Ans: (a) $a=4$, $b=21$, $c=3$ (b) Mean $=3.276\text{ kg}$, standard deviation $=0.299\text{ kg}$
- Note that the frequency of the class $2.6\text{ kg}-2.8\text{ kg}$ is equal to the cumulative frequency of weight less than $2.85\text{ kg}$. Hence, we have $a=4$.

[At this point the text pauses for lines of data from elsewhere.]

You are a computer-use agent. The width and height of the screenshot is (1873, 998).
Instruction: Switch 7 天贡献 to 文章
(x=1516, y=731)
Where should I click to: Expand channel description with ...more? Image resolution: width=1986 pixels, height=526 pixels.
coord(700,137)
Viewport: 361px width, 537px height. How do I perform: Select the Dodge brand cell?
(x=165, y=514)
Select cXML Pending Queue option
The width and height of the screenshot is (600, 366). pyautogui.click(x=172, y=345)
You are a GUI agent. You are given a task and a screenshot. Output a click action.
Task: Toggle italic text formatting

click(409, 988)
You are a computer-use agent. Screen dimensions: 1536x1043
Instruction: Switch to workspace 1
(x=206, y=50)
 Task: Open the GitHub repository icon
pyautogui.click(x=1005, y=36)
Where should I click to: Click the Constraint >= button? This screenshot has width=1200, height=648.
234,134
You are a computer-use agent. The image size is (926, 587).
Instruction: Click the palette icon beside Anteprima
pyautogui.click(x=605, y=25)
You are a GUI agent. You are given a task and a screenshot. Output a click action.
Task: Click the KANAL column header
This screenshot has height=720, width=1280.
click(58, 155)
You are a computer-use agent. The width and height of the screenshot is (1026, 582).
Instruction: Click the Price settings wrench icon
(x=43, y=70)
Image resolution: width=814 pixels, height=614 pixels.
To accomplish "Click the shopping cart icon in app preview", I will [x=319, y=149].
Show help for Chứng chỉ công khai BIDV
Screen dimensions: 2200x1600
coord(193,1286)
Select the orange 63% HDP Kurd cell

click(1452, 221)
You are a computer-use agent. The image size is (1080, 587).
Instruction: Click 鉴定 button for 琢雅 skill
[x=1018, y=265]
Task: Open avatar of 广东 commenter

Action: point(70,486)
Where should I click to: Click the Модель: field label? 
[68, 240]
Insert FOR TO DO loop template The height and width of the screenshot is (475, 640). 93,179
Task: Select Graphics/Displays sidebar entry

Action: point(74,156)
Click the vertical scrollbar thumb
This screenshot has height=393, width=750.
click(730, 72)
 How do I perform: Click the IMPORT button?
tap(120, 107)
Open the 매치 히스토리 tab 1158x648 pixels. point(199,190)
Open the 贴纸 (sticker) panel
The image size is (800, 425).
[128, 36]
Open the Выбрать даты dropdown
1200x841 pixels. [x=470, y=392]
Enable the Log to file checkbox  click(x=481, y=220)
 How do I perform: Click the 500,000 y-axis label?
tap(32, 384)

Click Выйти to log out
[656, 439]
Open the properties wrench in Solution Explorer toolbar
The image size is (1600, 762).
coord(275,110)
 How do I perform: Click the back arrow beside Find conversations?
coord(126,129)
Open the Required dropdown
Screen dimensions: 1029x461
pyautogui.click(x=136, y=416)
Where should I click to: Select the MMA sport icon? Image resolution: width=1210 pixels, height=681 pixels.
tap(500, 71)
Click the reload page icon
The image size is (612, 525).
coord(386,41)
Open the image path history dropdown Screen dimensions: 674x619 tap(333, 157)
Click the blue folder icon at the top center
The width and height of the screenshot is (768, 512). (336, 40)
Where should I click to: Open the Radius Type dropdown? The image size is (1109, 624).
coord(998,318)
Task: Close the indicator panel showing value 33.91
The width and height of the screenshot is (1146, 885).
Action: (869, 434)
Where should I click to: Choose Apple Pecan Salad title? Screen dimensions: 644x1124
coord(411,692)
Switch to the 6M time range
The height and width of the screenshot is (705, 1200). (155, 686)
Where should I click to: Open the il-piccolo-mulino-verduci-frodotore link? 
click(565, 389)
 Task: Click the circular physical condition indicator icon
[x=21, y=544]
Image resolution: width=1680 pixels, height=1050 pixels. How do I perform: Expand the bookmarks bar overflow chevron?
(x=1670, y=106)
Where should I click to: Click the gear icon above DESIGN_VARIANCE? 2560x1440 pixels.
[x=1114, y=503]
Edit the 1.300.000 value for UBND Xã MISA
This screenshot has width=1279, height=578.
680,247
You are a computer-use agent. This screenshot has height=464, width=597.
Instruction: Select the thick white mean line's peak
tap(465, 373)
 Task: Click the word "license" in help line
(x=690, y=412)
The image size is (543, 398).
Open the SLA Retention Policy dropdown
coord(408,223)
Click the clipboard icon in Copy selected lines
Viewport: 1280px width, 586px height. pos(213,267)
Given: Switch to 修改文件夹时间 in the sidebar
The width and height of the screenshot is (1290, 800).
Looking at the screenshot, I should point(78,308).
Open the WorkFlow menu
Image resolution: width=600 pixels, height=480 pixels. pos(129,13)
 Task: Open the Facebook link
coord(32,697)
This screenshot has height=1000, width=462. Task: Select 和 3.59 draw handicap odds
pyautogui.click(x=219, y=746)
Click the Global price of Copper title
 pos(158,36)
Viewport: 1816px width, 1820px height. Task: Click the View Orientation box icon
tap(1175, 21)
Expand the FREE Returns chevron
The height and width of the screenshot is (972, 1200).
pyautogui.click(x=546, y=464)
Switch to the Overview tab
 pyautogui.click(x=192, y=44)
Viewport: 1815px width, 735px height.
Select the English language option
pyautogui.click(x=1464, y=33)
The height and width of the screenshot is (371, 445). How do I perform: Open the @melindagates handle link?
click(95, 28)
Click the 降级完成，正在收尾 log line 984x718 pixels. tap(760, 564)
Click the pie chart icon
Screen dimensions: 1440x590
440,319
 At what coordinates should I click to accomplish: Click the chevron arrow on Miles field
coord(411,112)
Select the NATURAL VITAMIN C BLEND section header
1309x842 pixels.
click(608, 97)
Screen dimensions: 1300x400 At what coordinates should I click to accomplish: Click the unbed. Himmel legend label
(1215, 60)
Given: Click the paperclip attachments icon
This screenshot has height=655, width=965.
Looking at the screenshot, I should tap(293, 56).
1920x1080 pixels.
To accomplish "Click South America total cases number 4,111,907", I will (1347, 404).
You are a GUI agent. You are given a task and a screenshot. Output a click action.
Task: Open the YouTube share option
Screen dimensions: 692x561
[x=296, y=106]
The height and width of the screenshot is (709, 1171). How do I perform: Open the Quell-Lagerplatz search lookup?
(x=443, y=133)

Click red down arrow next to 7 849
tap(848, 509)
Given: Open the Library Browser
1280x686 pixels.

Consider the cumulative frequency of weight less than $3.45\text{ kg}$.
$\begin{array}{rcl}
a + 12 + b & = & 37 \\
4 + 12 + b & = & 37 \\
b & = & 21
\end{array}$Since the total frequency is $50$, then we have
$\begin{array}{rcl}
a + 12 + b + 10 + c & = & 50 \\
4 + 12 + 21 + 10 + c & = & 50 \\
c & = & 3
\end{array}$ - The estimate of the mean
$\begin{array}{cl}
= & \dfrac{4 \times 2.7 + 12 \times 3.0 + \cdots + 3 \times 3.9}{50} \\
= & 3.276 \text{ kg}
\end{array}$The estimate of the standard deviation
$\begin{array}{cl}
= & \sqrt{ \dfrac{4(2.7-3.276)^2 +\cdots + 3 (3.9-3.276)^2}{50}} \\
= & 0.299~038~459 \\
\approx & 0.299 \text{ kg}
\end{array}$